С помощью постструктурализма мы довели изложение современной теории литературы до настоящего времени. Внутри постструктурализма «как целого» существуют серьезные конфликты и различия, последующее развитие которых не может быть спрогнозировано. Существуют формы постструктурализма, которые представляют собой гедонистический уход от истории, культ неопределённости или безответственного анархизма. Существуют и иные формы – такие, как масштабные и важные исследования французского историка Мишеля Фуко, которые, хоть и не свободны от серьёзных проблем, всё-таки ведут в верном направлении. Существуют методы «радикального» феминизма, которые придают особое значение множественности, различиям и сексуальному сепаратизму. Также есть социалистический феминизм, отвергающий взгляд на женскую борьбу как на элемент общего движения, которое может доминировать над ним или поглотить его. При этом он придерживается взгляда, что освобождение прочих угнетённых социальных групп и классов есть не только моральный и политический императив, но и необходимое (хотя далеко не достаточное) условие эмансипации женщин.
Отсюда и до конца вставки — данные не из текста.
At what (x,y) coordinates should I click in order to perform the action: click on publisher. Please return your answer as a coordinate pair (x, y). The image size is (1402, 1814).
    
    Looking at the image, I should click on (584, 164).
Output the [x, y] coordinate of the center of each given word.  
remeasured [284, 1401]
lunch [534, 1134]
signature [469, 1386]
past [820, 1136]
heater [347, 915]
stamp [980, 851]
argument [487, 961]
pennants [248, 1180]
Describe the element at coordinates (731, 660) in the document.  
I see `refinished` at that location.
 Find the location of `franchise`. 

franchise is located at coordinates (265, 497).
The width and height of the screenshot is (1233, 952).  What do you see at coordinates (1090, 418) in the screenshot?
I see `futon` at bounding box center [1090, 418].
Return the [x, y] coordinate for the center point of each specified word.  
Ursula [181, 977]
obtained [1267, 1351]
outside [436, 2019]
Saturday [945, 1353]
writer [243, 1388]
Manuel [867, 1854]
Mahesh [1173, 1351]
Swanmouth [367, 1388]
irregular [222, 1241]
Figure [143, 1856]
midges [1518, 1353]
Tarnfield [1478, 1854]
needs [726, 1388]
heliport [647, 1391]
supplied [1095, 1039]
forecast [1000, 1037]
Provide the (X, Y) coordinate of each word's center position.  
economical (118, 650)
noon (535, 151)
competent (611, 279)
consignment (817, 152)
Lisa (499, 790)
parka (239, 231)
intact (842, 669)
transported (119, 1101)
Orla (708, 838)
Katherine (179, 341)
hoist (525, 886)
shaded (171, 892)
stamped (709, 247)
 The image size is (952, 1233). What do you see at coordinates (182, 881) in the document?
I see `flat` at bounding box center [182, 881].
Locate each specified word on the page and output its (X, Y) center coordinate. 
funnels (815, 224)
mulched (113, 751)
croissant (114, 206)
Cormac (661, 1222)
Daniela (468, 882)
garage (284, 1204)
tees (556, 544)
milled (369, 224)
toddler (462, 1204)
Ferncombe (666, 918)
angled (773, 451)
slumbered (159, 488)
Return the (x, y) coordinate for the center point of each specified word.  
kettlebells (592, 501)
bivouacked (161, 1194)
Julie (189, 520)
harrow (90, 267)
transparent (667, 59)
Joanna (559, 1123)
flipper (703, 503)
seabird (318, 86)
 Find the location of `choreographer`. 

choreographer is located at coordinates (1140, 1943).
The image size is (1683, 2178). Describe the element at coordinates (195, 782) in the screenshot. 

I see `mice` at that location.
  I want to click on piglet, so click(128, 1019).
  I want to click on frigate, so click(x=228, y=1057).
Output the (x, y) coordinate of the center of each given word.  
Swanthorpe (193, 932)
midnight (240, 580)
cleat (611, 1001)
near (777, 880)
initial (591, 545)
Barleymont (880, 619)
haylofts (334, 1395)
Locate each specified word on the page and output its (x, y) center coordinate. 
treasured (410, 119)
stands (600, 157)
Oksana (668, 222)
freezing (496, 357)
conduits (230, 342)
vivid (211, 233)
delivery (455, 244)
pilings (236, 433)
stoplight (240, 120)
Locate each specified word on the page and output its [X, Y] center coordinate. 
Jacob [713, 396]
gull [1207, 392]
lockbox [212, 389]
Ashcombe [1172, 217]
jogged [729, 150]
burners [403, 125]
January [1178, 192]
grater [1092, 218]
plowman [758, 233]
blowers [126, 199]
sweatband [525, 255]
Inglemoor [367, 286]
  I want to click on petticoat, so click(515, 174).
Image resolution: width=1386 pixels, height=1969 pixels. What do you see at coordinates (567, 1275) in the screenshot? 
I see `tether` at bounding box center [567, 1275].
Ну что ж, мы совершили путешествие от соссюровского различия между знаками к древнейшему различию мира; именно его изучение нам теперь и предстоит продолжить.
В нескольких предыдущих главах я предположил наличие связи между развитием современной литературы и политическими и идеологическими потрясениями XX века. Но эти потрясения связаны не только с войнами, экономическим спадом и революциями: мы оказываемся в подобном состоянии также в результате внутренних личных переживаний. Дело и в кризисе человеческих отношений, кризисе личности, а не только в социальных волнениях. Естественно, нельзя утверждать, что тревога, страх преследования и распад личности свойственны исключительно эпохе от Мэтью Арнольда до Поля де Мана; их можно обнаружить на протяжении всей письменной истории. Но, возможно, по-настоящему значимым является то, что именно в эту эпоху указанный опыт был по-новому структурирован в виде систематической области знания. Эта область знания, известная как психоанализ, была открыта Зигмундом Фрейдом в Вене в конце XIX в. Основное содержание его идей я хочу сейчас кратко суммировать.